Negotiating Business Deals/selling rights


QUESTION: I am a music arranger interested in selling the publishing rights of a classical piano transcription to a major publishing company. It is based on a major orchestral work, and I own the copyright. It is complete and just needs proper binding, printing, marketing, etc. I estimate that over the course of three years, approximately 2000 printed copies will be sold worldwide, at roughly $30-40 per copy, and I estimate it will cost the company roughly $2000 to produce the first 2000 copies. After the first three years, I estimate a few hundred copies will be produced and sold per year. If a company offers to purchase the rights from me, what do you think would be a reasonable upfront amount for them to offer? And how much would be reasonable to expect for each copy sold?  I'm just looking for a conservative, ball-park figure. Many thanks.

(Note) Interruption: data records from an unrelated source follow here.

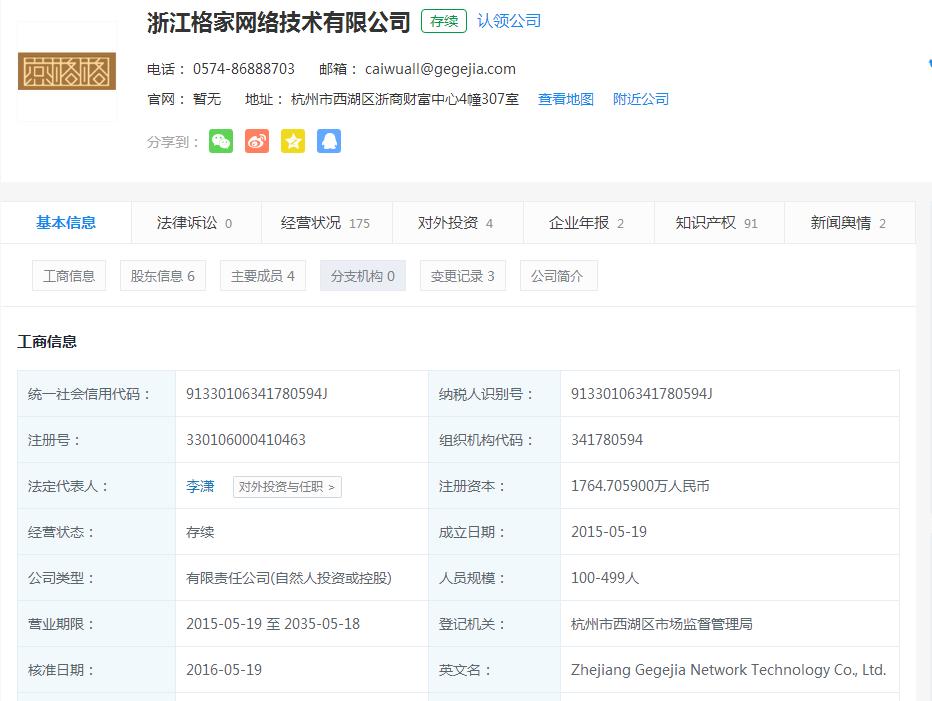Share the page to Qzone star icon
The height and width of the screenshot is (701, 932).
click(293, 141)
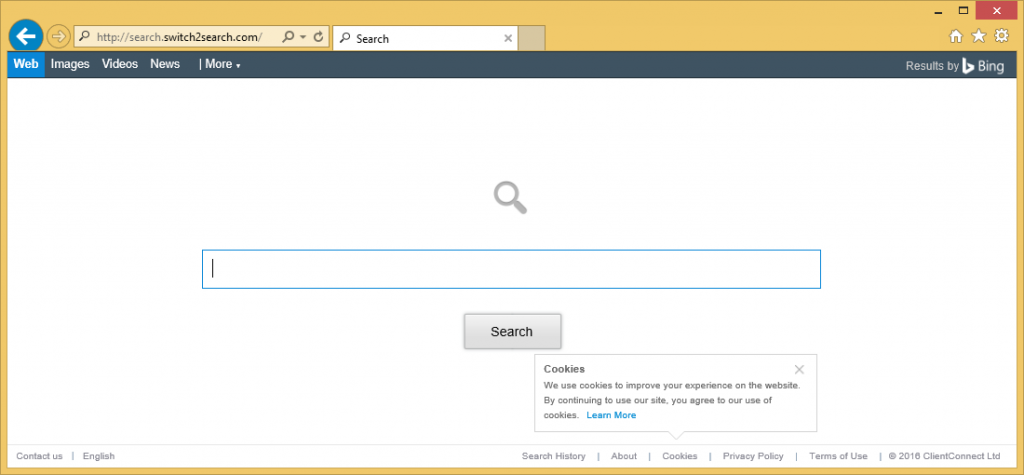Open Favorites star icon
Screen dimensions: 1024x475
(978, 37)
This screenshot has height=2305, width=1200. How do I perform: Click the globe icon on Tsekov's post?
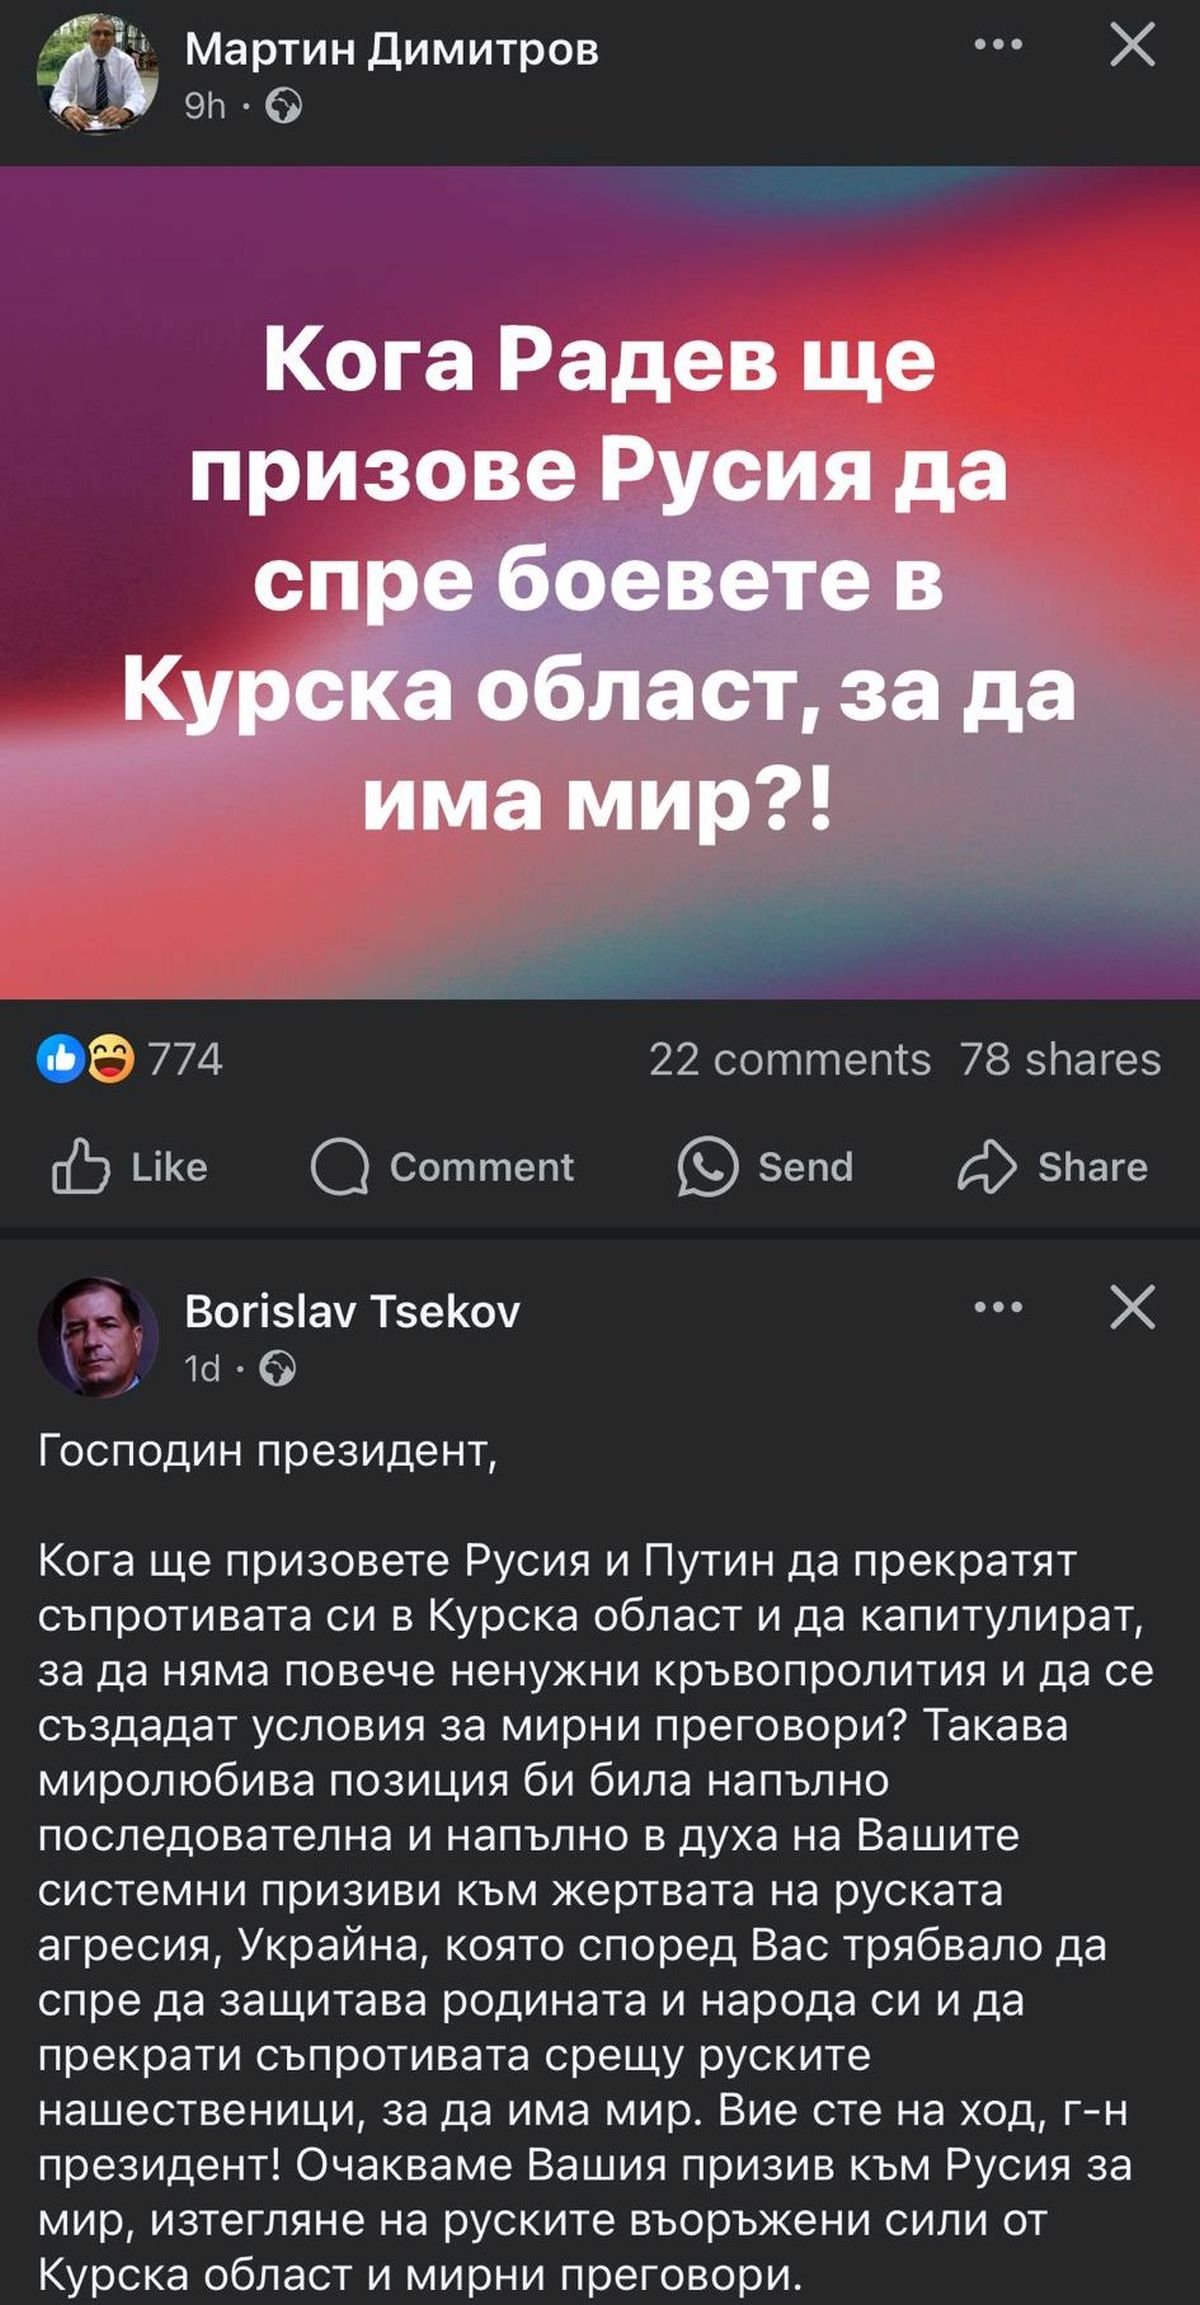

ANSWER: Hi David and thank you for your question.

Congrats on your copyright of your work. You've taken the most important step in securing your rights, however there is still a vast amount of plagiarism that goes on in spite of copyrights. Unfortunately, courts of law are really the only place where copyrighted work can be fully protected.

If your estimates are correct, your copyright would stand for several hundred thousand in profits over the years. That's great, but oftentimes an owner of a copyright chooses to sell his rights. Here are a few reasons:

1. He can't afford the cost of producing and advertising the work
2. A company "in the business" can bring his work to a higher level of exposure and prominence
3. A company can take much stronger measures to protect the work from infringement

If someone with the means of really promoting your work offers to pay for the rights, chances are they will demand most of the ownership, profits, and future benefits for a small amount of money. This is because they are the ones taking the risk (spending the $ to bring to market, etc). Most of the musician/writer/creator deals out there that involve distribution companies are heavily lopsided in favor of the company. Oftentimes, the original creator makes next to nothing, and considers it a stepping stone to bring other opportunities.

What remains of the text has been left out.